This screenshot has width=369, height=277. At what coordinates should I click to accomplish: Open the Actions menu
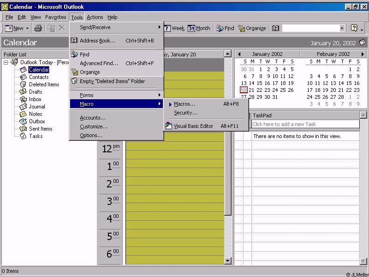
* * *
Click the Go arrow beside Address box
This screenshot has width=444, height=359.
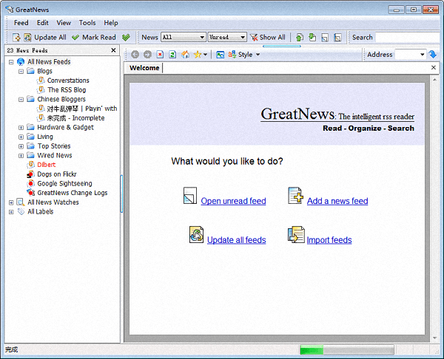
==
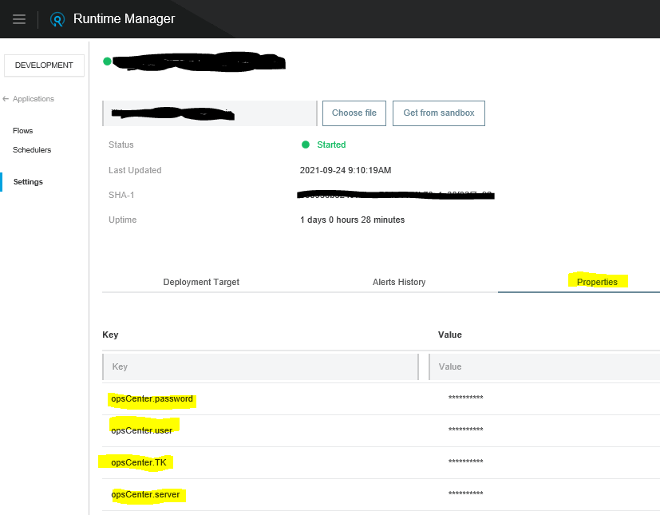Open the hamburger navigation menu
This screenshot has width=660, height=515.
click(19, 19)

_Problem details_
Repeat the data from the line with "Open the hamburger navigation menu" to the line with "click(19, 19)", swapping "screenshot" for "image" and keeping everything else unchanged. Leave the pictures out.

_Exercise response_
Open the hamburger navigation menu
This image has width=660, height=515.
click(19, 19)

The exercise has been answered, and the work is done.